=== Section Start ===
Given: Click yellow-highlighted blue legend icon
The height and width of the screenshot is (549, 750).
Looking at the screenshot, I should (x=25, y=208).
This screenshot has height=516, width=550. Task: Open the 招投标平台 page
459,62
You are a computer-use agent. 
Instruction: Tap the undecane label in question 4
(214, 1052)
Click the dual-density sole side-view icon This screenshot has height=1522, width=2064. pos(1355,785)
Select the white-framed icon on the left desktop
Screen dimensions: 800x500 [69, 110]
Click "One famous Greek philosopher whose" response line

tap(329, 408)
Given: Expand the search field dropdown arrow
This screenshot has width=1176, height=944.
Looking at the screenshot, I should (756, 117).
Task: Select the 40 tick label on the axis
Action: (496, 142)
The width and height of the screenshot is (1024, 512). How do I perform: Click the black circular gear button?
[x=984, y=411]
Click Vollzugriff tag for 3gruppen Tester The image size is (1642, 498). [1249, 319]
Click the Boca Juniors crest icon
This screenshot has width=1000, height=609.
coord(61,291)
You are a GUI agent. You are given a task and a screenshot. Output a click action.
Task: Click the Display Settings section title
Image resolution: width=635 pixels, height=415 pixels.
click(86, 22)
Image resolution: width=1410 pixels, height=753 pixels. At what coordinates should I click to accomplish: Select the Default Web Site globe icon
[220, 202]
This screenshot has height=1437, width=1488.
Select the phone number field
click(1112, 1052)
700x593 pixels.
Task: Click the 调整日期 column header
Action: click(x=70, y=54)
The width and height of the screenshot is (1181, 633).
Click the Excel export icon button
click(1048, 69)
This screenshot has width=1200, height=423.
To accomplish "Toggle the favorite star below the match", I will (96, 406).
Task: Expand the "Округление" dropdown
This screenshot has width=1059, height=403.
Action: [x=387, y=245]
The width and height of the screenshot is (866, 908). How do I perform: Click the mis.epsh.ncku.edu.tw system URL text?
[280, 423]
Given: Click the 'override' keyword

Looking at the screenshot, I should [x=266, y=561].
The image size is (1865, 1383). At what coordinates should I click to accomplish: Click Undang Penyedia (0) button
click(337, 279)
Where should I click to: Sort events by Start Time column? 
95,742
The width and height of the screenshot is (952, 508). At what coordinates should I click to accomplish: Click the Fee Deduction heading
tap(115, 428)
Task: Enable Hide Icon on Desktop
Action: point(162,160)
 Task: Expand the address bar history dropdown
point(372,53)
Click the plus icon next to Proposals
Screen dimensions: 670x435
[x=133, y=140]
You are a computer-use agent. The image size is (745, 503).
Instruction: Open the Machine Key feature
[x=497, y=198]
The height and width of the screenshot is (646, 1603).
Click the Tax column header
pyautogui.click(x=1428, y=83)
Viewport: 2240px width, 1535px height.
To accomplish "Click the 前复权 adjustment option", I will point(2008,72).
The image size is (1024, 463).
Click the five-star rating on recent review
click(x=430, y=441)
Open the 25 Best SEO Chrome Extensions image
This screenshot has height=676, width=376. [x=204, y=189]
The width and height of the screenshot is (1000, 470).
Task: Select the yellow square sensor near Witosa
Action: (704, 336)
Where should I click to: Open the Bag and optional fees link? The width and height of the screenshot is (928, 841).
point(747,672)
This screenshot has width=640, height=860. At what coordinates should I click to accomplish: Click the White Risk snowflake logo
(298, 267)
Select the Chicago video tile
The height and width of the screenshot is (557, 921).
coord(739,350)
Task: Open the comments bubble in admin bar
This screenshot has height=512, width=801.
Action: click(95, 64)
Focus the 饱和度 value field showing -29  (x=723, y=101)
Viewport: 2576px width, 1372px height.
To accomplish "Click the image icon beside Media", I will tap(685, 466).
=== Section End ===
(WORK REQUIRED)
For this exercise, repeat the data above exactly.

(FINISHED TASK)
Given: Click yellow-highlighted blue legend icon
The height and width of the screenshot is (549, 750).
Looking at the screenshot, I should (x=25, y=208).
This screenshot has height=516, width=550. Task: Open the 招投标平台 page
459,62
You are a computer-use agent. 
Instruction: Tap the undecane label in question 4
(214, 1052)
Click the dual-density sole side-view icon This screenshot has height=1522, width=2064. pos(1355,785)
Select the white-framed icon on the left desktop
Screen dimensions: 800x500 [69, 110]
Click "One famous Greek philosopher whose" response line

tap(329, 408)
Given: Expand the search field dropdown arrow
This screenshot has width=1176, height=944.
Looking at the screenshot, I should (756, 117).
Task: Select the 40 tick label on the axis
Action: (496, 142)
The width and height of the screenshot is (1024, 512). How do I perform: Click the black circular gear button?
[x=984, y=411]
Click Vollzugriff tag for 3gruppen Tester The image size is (1642, 498). [1249, 319]
Click the Boca Juniors crest icon
This screenshot has width=1000, height=609.
coord(61,291)
You are a GUI agent. You are given a task and a screenshot. Output a click action.
Task: Click the Display Settings section title
Image resolution: width=635 pixels, height=415 pixels.
click(86, 22)
Image resolution: width=1410 pixels, height=753 pixels. At what coordinates should I click to accomplish: Select the Default Web Site globe icon
[220, 202]
This screenshot has height=1437, width=1488.
Select the phone number field
click(1112, 1052)
700x593 pixels.
Task: Click the 调整日期 column header
Action: click(x=70, y=54)
The width and height of the screenshot is (1181, 633).
Click the Excel export icon button
click(1048, 69)
This screenshot has width=1200, height=423.
To accomplish "Toggle the favorite star below the match", I will (96, 406).
Task: Expand the "Округление" dropdown
This screenshot has width=1059, height=403.
Action: [x=387, y=245]
The width and height of the screenshot is (866, 908). How do I perform: Click the mis.epsh.ncku.edu.tw system URL text?
[280, 423]
Given: Click the 'override' keyword

Looking at the screenshot, I should [x=266, y=561].
The image size is (1865, 1383). At what coordinates should I click to accomplish: Click Undang Penyedia (0) button
click(337, 279)
Where should I click to: Sort events by Start Time column? 
95,742
The width and height of the screenshot is (952, 508). At what coordinates should I click to accomplish: Click the Fee Deduction heading
tap(115, 428)
Task: Enable Hide Icon on Desktop
Action: point(162,160)
 Task: Expand the address bar history dropdown
point(372,53)
Click the plus icon next to Proposals
Screen dimensions: 670x435
[x=133, y=140]
You are a computer-use agent. The image size is (745, 503).
Instruction: Open the Machine Key feature
[x=497, y=198]
The height and width of the screenshot is (646, 1603).
Click the Tax column header
pyautogui.click(x=1428, y=83)
Viewport: 2240px width, 1535px height.
To accomplish "Click the 前复权 adjustment option", I will point(2008,72).
The image size is (1024, 463).
Click the five-star rating on recent review
click(x=430, y=441)
Open the 25 Best SEO Chrome Extensions image
This screenshot has height=676, width=376. [x=204, y=189]
The width and height of the screenshot is (1000, 470).
Task: Select the yellow square sensor near Witosa
Action: (704, 336)
Where should I click to: Open the Bag and optional fees link? The width and height of the screenshot is (928, 841).
point(747,672)
This screenshot has width=640, height=860. At what coordinates should I click to accomplish: Click the White Risk snowflake logo
(298, 267)
Select the Chicago video tile
The height and width of the screenshot is (557, 921).
coord(739,350)
Task: Open the comments bubble in admin bar
This screenshot has height=512, width=801.
Action: click(95, 64)
Focus the 饱和度 value field showing -29  (x=723, y=101)
Viewport: 2576px width, 1372px height.
To accomplish "Click the image icon beside Media", I will tap(685, 466).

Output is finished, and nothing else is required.